I want to say just a word or two about food supply and how the fund might apply there. There will be challenges around security of food supply; obviously, given the closing down of international transport links, that will be a challenge. We heard about the pressures on supermarkets. Some of the behaviour in supermarkets has been completely unacceptable, and the same applies to pharmacies. I hope that some of this money will go to ensuring security of deliveries, to protecting retail workers, to making sure that food and medicine get to those who most need it, and to helping pay for deliveries. The same applies to the supply of PPE, which hon. Friends have spoken about.
The right hon. Member for Kingston and Surbiton is right to raise the issue of helicopter money; at some point, that is something that the Treasury should consider. Any scheme, whether on PPE, food or access to funds, is only as good as the information out there, the awareness of the scheme, and the immediacy of access to it. The Government need to do much more to ensure that people know what is available in all those areas. The gov.uk website will carry that information, but lots of people and businesses do not know that it is there.
There is a real imperative on the Government to work much harder on the information that is getting out there, and on access to what is being offered. Television and radio will lose their commercial advertising; there is a great opportunity to replace it.
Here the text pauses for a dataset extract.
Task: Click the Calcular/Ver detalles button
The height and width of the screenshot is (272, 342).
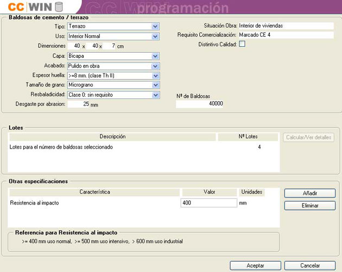Action: click(x=308, y=137)

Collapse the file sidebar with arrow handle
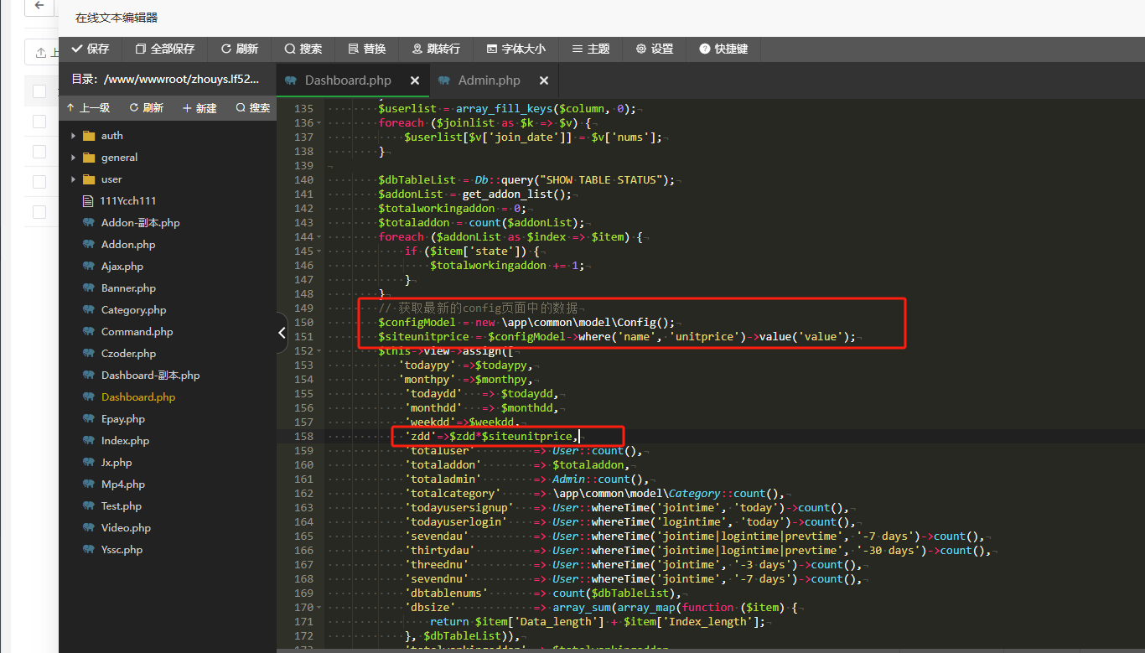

I can give an example of the power of really good advertising: the video put together by the Belfast Health and Social Care Trust respiratory department. It was one of the most powerful pieces of advertising about the need for people to stay at home that I have ever seen. The BBC showed it; I think Sky might have, too; and it had viral attention on social media. The Government need to produce advertising of that quality to demonstrate what is available in a range of areas across society. Some of this money can be used to deliver on that agenda. Information and proper access will ensure the most effective use of this enormous necessary injection of funding.
The debate has been an opportunity to bring together the issues. I hope that the Financial Secretary will take them to all his colleagues across Government, as appropriate. It is interesting that the right hon. Member for Kingston and Surbiton said that 1919 was the last time there was this sort of scrutiny; that was the year of the Spanish flu pandemic. We will not vote against the measure this time, but let us hope that, this time, it is effective, and that the money gets through as quickly as possible.